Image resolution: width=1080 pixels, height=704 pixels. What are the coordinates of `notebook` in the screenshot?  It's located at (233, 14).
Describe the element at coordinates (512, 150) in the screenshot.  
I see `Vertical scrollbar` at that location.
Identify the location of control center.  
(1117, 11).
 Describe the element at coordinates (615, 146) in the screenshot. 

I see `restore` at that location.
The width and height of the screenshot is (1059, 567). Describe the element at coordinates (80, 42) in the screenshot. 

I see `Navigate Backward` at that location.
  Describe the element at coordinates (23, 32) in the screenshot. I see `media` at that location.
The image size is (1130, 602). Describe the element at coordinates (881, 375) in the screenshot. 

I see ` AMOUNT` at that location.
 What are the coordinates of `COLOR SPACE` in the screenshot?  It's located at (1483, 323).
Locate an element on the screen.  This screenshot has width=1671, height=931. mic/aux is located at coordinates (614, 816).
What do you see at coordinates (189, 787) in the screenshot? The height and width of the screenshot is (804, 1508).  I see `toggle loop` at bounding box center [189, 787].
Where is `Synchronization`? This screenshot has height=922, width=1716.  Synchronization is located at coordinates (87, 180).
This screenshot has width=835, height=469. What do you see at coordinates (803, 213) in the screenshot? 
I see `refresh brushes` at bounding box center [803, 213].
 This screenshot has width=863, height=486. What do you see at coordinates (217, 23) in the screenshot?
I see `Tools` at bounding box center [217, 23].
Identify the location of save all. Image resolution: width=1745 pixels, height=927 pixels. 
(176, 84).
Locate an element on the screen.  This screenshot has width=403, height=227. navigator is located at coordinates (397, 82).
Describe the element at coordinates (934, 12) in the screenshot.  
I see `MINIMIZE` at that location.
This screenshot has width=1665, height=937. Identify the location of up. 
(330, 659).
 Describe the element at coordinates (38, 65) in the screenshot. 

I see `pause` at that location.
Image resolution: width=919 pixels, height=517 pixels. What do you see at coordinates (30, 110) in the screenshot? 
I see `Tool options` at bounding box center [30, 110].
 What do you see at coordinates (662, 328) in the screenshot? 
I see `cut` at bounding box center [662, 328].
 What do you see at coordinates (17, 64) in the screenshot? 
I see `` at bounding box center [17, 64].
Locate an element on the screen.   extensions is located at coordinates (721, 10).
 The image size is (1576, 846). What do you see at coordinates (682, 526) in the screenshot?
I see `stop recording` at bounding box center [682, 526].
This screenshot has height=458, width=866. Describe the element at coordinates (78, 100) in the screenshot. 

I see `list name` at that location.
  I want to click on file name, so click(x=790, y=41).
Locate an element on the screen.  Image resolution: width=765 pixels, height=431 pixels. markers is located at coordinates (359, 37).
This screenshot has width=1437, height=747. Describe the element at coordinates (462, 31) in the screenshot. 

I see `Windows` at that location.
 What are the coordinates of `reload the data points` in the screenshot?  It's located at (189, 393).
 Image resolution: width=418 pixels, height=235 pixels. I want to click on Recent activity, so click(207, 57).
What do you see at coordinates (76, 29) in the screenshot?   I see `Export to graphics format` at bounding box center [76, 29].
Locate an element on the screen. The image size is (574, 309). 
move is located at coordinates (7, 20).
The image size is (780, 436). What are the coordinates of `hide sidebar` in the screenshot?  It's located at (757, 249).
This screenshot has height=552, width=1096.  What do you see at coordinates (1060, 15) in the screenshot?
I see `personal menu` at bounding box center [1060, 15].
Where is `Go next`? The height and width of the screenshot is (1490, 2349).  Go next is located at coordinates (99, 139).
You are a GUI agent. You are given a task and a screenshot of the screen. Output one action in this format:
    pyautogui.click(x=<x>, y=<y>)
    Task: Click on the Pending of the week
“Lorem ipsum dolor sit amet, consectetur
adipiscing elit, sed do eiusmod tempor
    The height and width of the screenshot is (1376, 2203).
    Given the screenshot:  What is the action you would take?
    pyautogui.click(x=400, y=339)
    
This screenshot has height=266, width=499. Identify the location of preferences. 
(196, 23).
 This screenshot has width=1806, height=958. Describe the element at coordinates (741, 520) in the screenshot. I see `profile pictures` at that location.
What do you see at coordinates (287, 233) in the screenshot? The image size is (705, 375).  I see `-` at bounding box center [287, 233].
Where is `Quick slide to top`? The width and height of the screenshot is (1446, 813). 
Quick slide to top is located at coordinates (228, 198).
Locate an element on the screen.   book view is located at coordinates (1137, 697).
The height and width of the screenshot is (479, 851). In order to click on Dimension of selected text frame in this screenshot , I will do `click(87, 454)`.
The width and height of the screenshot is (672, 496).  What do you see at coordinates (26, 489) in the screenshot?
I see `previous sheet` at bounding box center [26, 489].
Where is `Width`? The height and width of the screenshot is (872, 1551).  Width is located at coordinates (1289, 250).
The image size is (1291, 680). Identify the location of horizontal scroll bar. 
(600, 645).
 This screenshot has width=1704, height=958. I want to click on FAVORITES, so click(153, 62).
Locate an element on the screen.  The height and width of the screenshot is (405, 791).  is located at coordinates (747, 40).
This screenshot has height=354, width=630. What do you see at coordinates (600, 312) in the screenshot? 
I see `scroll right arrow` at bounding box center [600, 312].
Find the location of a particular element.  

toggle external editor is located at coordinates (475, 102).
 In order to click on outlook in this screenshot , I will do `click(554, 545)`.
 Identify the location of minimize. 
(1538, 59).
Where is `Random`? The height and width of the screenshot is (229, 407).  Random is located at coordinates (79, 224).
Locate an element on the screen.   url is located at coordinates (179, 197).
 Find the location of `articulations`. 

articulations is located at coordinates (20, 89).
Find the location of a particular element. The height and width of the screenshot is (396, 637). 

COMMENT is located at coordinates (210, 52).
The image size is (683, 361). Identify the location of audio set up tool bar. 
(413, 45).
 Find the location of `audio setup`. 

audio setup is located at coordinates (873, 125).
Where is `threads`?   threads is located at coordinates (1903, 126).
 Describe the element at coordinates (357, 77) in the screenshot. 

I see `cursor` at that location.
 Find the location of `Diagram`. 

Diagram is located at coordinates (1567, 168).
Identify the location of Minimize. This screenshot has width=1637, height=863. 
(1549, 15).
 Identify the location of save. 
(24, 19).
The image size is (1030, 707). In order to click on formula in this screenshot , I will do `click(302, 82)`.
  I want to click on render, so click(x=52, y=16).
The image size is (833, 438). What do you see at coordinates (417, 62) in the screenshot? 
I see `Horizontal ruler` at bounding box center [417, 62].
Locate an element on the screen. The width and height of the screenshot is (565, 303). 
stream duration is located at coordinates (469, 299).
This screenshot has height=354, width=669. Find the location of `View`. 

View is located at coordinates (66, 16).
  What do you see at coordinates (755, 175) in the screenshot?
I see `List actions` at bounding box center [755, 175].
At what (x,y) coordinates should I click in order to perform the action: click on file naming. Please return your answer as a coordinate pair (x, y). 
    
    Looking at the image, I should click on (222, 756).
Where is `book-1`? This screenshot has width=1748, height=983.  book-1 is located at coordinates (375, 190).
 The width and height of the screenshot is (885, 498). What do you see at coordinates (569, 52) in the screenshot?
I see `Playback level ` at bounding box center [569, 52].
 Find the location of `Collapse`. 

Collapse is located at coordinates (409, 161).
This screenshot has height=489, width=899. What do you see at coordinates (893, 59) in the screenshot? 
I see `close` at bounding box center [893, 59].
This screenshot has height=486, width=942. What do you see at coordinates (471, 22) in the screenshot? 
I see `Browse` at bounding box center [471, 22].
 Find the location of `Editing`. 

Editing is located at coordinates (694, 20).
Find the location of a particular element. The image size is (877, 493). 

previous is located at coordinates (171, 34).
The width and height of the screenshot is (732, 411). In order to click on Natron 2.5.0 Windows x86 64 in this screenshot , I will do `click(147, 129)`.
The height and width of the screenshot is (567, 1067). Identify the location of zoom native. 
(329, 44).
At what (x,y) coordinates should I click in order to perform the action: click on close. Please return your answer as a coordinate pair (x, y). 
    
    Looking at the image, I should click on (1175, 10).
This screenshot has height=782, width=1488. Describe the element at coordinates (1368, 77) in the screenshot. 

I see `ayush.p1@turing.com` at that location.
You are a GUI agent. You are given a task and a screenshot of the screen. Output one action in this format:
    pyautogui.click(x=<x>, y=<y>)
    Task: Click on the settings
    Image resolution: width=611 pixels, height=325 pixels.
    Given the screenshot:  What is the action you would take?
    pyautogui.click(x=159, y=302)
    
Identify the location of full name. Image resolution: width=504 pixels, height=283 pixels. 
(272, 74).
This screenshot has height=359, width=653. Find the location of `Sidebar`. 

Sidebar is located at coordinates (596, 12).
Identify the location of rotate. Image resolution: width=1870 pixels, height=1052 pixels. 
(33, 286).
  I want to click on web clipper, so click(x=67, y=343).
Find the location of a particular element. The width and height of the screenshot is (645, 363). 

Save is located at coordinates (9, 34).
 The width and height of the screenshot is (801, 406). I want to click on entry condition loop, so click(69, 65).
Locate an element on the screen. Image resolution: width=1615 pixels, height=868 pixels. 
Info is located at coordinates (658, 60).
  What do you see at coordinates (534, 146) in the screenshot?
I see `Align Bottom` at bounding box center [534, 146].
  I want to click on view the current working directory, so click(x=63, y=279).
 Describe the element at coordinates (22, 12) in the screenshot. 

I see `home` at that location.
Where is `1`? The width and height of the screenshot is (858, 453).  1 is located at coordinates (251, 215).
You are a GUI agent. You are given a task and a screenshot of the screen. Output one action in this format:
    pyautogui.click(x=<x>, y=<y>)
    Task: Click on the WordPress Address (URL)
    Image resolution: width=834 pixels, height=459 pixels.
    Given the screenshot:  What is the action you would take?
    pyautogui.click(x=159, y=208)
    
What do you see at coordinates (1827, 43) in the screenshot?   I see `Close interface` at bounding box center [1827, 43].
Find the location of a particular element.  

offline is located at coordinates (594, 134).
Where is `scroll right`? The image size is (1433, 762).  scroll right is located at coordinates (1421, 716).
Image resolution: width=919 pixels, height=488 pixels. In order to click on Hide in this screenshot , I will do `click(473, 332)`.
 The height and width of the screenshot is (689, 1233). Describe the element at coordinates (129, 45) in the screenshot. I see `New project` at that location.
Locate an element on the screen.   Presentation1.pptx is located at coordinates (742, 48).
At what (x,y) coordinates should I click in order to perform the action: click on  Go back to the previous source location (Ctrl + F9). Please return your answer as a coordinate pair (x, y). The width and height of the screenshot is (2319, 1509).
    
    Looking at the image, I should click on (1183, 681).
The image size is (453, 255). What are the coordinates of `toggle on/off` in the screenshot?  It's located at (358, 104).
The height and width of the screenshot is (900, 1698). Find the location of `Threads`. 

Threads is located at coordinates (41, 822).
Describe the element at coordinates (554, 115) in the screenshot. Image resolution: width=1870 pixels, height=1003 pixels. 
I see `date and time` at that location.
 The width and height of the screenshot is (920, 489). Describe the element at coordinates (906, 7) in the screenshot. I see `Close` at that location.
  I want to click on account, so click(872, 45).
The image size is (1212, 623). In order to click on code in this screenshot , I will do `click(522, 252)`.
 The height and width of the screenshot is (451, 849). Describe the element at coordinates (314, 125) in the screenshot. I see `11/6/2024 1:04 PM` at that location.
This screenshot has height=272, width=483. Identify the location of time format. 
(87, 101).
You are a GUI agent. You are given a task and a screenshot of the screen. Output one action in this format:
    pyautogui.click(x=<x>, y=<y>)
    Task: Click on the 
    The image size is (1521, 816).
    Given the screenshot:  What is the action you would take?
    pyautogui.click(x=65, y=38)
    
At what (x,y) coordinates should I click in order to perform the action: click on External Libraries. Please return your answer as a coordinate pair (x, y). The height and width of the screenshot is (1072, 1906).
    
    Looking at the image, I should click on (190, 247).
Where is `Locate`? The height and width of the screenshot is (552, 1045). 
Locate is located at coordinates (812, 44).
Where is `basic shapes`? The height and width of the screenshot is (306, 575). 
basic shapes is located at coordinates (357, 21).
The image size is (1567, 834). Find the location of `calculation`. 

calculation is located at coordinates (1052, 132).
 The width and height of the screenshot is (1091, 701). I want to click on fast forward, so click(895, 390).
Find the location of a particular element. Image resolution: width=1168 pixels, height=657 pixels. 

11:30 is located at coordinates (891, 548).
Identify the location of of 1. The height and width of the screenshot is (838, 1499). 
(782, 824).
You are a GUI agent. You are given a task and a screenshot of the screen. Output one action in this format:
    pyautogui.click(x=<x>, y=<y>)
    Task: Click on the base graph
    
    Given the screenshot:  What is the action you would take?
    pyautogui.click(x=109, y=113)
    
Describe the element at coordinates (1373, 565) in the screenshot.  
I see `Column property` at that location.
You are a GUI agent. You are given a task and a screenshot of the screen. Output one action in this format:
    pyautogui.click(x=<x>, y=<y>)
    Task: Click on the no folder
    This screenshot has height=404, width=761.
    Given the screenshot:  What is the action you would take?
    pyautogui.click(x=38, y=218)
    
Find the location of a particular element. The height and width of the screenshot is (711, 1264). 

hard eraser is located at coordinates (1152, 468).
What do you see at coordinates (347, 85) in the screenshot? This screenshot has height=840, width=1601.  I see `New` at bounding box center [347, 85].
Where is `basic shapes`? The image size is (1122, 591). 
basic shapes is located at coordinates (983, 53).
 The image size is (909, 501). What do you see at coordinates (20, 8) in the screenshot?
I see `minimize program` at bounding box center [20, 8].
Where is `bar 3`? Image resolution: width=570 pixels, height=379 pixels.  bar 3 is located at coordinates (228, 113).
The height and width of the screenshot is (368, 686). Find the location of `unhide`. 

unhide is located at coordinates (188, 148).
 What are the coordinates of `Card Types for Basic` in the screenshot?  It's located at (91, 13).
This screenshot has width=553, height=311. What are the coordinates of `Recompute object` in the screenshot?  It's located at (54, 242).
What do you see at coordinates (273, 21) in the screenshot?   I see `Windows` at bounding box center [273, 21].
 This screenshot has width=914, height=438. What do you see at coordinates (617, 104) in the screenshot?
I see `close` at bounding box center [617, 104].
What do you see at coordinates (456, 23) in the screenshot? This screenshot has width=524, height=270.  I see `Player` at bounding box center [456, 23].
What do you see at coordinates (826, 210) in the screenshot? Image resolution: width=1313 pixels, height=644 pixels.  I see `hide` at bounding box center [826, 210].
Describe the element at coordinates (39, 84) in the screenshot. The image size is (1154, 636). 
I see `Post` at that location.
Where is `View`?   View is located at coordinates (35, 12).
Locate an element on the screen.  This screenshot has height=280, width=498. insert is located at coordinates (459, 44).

******

### Task to complete
Quote the entries above verbatim, starting at the line that contains "I want to click on render, so" and ending at the line that contains "The width and height of the screenshot is (732, 411).", both lines included.

### Problem solution
  I want to click on render, so click(x=52, y=16).
The image size is (833, 438). What do you see at coordinates (417, 62) in the screenshot? 
I see `Horizontal ruler` at bounding box center [417, 62].
Locate an element on the screen. The width and height of the screenshot is (565, 303). 
stream duration is located at coordinates (469, 299).
This screenshot has height=354, width=669. Find the location of `View`. 

View is located at coordinates (66, 16).
  What do you see at coordinates (755, 175) in the screenshot?
I see `List actions` at bounding box center [755, 175].
At what (x,y) coordinates should I click in order to perform the action: click on file naming. Please return your answer as a coordinate pair (x, y). 
    
    Looking at the image, I should click on (222, 756).
Where is `book-1`? This screenshot has width=1748, height=983.  book-1 is located at coordinates (375, 190).
 The width and height of the screenshot is (885, 498). What do you see at coordinates (569, 52) in the screenshot?
I see `Playback level ` at bounding box center [569, 52].
 Find the location of `Collapse`. 

Collapse is located at coordinates (409, 161).
This screenshot has height=489, width=899. What do you see at coordinates (893, 59) in the screenshot? 
I see `close` at bounding box center [893, 59].
This screenshot has height=486, width=942. What do you see at coordinates (471, 22) in the screenshot? 
I see `Browse` at bounding box center [471, 22].
 Find the location of `Editing`. 

Editing is located at coordinates (694, 20).
Find the location of a particular element. The image size is (877, 493). 

previous is located at coordinates (171, 34).
The width and height of the screenshot is (732, 411). In order to click on Natron 2.5.0 Windows x86 64 in this screenshot , I will do `click(147, 129)`.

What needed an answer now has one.